During boom times, not many companies look at aggressive cost-cut measures. In other words, a recession is a good opportunity for both companies and consumers to eradicate economic inefficiencies. Also, for the average person, a recession might be an opportunity to learn a new skill and explore other avenues to make money during a recession.
Zombie companies fail during a recession.
As Warren Buffett’s famous quote says, "Only when the tide goes out do you discover who's been swimming naked.” During a recession, several unviable businesses (or zombies) fail. A lot of these companies shouldn't have existed in the first place but during boom times funding as well as public and private spending keep zombie companies afloat.
Especially under the current scenario, several loss-making companies went public at exorbitant valuations amid the IPO and SPAC bubble.
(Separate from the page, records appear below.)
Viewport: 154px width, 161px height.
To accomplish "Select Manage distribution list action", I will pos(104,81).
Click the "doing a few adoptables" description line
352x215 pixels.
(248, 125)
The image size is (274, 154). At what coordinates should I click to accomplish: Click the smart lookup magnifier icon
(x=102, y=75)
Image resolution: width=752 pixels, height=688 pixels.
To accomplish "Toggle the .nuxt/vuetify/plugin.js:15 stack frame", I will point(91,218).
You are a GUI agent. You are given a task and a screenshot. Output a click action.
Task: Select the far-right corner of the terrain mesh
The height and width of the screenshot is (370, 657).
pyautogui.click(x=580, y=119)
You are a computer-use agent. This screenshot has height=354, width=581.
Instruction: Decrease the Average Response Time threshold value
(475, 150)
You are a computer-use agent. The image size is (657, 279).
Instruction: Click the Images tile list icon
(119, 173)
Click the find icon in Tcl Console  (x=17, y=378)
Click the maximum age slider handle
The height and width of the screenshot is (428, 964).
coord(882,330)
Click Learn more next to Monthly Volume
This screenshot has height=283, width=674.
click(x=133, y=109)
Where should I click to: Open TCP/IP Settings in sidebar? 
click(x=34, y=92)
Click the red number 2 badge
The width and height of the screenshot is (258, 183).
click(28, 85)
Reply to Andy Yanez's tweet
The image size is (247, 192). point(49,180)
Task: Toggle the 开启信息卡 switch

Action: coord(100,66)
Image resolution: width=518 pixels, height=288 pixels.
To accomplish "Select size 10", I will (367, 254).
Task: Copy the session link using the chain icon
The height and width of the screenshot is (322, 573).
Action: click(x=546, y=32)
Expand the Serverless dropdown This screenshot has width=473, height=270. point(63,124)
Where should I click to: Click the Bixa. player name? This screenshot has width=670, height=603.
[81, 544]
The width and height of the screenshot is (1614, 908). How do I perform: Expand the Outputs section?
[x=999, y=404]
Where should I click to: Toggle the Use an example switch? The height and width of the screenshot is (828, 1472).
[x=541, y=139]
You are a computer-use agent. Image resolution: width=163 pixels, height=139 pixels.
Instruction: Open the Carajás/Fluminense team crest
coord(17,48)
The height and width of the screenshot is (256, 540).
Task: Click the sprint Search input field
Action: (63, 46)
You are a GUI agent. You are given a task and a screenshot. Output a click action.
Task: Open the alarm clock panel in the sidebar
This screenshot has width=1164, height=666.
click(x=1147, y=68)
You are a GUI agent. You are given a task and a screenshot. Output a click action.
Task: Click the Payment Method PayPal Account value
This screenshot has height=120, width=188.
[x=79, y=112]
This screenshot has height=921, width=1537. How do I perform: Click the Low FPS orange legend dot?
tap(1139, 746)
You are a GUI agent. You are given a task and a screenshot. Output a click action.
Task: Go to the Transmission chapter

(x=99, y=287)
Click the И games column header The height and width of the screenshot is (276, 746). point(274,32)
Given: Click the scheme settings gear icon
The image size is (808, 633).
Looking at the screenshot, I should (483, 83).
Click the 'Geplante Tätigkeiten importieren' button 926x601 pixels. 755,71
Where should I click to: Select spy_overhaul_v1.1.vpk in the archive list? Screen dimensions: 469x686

However, not all of them are zombie companies.
But there are plenty of zombie companies, especially among the de-SPACs that might not survive a recession. Many of the companies that went public through the SPAC reverse merger have already warned of risk in their filings, even before the economy enters a recession.
Recessions are good money lessons.
During boom times, many tend to believe that making money in stock markets is easy. There have been plenty of instances where people have lost all their savings on meme stocks or cryptocurrencies. Also, not many think of asset allocation and prudent financial planning during an economic upcycle.
As companies with shadowy fundamentals crash during a recession, investors get a money lesson on asset allocation and risk tolerance. During boom times, most people are fine with taking risks. It's only when they see their portfolio in a deep red that the realization of risk tolerance kicks in.
Finally, think of a recession as a detox for the economy. Just like a long party, the body would need to detox, and so would any economy after a period of supercharged growth. While recessions are bad in aggregate, they are needed for restoring sanity in financial markets.